▸ About this exercise:
Please set the lines down again exactly, from the top of the entries through the line that contains "[Radio] (1003, 1715)".

Items from a dataset
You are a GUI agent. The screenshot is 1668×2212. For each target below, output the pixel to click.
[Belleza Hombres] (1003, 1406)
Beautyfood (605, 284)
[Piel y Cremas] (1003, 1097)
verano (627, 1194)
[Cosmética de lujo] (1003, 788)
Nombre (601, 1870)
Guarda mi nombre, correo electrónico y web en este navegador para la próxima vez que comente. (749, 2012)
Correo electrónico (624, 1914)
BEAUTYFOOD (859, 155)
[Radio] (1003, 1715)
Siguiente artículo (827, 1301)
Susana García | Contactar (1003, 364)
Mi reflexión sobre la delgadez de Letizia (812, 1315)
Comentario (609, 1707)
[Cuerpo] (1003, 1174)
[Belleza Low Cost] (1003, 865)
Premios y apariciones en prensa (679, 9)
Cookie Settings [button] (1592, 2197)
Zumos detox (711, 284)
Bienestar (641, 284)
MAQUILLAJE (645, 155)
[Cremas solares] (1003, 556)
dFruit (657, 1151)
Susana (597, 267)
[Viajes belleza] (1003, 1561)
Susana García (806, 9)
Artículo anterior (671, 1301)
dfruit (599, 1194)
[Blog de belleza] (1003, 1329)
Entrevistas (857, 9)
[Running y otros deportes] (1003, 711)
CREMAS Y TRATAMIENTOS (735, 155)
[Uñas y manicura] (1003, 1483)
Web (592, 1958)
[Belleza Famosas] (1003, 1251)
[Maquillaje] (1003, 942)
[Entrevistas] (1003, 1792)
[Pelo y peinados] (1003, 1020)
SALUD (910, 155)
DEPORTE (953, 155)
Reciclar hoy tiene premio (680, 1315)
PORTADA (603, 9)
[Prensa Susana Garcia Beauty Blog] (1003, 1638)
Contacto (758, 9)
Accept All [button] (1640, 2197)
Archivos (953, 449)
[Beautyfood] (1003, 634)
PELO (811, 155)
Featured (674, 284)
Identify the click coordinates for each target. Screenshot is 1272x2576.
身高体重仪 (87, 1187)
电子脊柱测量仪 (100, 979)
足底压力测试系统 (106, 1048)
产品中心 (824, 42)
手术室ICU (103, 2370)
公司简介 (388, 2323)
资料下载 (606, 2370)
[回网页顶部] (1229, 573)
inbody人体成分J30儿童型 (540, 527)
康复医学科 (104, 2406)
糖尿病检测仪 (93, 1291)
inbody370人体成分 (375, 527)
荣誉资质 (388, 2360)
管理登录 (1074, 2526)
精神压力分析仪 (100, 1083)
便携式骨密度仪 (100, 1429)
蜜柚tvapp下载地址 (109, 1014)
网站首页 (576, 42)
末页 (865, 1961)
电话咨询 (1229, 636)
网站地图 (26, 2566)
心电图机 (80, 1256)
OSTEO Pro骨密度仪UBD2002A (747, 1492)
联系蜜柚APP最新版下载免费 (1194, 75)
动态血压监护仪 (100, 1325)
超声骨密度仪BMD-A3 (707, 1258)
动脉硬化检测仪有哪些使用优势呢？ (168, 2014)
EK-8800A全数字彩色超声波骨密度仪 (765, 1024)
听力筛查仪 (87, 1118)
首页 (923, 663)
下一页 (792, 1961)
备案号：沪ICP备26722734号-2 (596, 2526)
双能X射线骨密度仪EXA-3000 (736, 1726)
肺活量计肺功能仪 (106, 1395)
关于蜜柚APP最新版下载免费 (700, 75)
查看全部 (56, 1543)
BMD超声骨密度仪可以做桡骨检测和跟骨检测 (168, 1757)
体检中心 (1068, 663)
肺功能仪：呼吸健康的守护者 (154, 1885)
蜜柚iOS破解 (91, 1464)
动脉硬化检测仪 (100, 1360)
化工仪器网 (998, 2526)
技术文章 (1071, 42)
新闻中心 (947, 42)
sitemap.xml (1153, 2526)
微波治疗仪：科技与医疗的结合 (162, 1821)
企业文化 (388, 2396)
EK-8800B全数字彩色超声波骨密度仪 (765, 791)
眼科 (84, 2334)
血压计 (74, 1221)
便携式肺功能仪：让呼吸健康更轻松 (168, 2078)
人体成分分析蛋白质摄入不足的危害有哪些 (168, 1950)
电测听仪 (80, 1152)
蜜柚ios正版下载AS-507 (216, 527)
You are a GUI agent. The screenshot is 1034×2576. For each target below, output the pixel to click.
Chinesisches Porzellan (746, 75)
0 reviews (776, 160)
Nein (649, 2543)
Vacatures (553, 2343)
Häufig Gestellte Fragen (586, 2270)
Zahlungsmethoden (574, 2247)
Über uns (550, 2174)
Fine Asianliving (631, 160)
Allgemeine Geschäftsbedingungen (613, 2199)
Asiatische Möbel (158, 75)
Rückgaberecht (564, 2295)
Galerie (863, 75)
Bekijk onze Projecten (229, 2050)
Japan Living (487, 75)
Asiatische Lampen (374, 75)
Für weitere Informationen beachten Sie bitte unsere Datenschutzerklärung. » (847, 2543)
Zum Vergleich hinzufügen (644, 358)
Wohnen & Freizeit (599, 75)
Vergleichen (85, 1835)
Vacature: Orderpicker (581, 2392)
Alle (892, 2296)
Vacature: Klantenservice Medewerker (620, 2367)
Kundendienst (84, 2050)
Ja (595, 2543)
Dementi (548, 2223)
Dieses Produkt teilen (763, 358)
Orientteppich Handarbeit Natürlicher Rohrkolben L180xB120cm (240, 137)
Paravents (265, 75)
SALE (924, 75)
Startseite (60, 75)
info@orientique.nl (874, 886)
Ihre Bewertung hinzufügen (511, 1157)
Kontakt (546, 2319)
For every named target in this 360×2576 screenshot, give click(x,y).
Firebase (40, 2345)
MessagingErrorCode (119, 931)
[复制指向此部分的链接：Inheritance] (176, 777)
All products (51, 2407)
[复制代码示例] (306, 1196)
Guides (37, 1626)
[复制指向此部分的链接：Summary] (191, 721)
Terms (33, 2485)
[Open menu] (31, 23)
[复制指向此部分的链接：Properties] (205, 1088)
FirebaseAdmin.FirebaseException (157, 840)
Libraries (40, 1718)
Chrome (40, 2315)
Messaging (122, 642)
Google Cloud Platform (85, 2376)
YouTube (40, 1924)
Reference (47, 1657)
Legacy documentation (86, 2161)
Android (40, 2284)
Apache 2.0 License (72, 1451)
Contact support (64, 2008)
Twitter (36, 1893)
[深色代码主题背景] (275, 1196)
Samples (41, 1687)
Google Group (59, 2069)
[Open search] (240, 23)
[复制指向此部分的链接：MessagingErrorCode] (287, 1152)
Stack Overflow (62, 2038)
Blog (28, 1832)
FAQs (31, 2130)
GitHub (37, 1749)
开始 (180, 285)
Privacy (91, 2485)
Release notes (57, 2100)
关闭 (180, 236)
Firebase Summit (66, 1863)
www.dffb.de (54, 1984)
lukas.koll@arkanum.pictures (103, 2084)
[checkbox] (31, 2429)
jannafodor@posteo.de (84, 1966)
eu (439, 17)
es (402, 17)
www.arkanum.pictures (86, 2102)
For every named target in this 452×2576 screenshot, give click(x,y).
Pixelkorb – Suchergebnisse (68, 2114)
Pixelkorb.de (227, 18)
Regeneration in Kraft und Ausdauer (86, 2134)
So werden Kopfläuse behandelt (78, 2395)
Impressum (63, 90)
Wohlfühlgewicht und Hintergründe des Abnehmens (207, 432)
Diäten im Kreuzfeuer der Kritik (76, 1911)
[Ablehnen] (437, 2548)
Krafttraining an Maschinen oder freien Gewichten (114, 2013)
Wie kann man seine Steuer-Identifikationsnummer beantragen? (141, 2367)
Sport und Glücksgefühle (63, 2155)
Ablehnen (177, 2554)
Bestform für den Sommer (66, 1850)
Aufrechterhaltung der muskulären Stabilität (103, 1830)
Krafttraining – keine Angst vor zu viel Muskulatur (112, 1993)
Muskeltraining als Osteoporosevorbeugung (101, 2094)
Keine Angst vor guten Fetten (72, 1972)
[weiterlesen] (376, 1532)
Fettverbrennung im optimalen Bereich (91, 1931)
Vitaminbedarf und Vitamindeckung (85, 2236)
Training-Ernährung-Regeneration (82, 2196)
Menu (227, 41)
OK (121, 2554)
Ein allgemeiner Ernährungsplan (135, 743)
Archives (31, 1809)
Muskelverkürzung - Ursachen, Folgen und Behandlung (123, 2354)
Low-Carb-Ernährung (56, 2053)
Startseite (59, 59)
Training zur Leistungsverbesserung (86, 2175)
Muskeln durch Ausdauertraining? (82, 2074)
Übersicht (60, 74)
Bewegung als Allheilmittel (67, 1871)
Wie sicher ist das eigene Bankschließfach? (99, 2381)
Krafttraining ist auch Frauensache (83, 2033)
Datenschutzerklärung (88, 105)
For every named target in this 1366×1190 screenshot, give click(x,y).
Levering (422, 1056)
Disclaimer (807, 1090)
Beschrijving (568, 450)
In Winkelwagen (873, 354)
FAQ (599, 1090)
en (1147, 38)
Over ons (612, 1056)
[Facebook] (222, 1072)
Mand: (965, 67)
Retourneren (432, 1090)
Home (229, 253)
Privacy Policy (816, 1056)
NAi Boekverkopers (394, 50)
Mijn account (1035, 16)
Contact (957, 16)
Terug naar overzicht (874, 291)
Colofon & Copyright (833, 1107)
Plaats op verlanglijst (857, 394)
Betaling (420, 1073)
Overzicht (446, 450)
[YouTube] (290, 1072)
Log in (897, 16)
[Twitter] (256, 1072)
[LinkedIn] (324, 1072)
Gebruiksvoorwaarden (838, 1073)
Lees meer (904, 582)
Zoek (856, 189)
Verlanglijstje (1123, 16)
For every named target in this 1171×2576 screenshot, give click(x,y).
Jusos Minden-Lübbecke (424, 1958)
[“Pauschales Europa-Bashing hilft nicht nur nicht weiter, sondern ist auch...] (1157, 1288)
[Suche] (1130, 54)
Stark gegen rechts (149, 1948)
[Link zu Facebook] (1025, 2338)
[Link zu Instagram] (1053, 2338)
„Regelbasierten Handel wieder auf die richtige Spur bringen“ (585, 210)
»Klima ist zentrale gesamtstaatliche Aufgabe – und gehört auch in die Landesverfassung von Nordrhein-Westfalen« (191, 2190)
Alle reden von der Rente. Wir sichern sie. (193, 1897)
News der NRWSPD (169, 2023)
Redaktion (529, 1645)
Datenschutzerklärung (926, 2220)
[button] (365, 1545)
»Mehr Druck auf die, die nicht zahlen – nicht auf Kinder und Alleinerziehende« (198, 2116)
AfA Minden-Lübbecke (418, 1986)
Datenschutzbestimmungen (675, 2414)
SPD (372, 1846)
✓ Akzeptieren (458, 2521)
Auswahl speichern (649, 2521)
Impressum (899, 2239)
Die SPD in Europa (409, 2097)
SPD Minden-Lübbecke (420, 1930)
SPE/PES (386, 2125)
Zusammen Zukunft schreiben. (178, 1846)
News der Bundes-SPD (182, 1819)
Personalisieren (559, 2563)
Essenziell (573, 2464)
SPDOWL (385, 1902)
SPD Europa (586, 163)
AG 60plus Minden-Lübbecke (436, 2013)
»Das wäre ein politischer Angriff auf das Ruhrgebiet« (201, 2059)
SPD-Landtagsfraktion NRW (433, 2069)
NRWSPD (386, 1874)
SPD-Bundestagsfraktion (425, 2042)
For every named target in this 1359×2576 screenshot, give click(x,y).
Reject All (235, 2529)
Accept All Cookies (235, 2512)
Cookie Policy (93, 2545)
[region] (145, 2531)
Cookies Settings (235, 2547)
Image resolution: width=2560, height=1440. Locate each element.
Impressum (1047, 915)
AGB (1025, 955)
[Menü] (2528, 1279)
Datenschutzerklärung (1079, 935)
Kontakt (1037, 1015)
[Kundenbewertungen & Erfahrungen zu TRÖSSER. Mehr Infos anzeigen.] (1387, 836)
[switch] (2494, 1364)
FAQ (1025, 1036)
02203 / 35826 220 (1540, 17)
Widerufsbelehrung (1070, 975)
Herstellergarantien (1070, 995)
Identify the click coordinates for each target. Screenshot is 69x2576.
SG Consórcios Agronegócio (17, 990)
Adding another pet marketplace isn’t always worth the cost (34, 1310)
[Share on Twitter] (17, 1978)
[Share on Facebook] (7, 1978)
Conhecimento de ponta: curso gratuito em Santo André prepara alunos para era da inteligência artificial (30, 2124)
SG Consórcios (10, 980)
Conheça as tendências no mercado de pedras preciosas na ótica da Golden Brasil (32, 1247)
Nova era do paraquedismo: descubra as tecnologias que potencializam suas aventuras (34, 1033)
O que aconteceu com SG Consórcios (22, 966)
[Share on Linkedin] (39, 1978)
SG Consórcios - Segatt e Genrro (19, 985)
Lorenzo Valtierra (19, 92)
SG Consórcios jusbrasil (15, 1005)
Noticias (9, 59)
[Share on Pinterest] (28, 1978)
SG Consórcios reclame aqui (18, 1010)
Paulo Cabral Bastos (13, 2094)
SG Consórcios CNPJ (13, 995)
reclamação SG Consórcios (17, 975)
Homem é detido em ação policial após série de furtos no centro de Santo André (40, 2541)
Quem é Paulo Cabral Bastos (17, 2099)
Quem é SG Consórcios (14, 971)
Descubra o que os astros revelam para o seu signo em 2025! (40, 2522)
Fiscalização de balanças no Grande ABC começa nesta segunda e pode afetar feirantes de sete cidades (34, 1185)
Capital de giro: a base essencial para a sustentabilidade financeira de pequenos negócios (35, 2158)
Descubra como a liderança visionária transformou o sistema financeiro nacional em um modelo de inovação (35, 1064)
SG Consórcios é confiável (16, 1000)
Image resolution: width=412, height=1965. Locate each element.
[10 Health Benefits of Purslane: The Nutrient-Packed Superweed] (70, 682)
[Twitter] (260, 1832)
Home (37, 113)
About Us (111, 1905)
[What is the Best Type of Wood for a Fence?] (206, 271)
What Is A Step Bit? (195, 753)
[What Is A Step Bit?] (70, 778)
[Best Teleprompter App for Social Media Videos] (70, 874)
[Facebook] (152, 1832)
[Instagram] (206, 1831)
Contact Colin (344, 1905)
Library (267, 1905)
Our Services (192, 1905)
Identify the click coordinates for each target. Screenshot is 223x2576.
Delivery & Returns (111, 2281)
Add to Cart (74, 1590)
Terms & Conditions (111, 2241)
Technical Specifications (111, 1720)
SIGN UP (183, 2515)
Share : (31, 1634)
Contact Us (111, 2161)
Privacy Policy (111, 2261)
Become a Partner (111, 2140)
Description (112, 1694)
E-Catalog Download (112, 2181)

▸ Answer space:
You are a GUI agent. The screenshot is 1668×2212. For each target below, output the pixel to click.
[Belleza Hombres] (1003, 1406)
Beautyfood (605, 284)
[Piel y Cremas] (1003, 1097)
verano (627, 1194)
[Cosmética de lujo] (1003, 788)
Nombre (601, 1870)
Guarda mi nombre, correo electrónico y web en este navegador para la próxima vez que comente. (749, 2012)
Correo electrónico (624, 1914)
BEAUTYFOOD (859, 155)
[Radio] (1003, 1715)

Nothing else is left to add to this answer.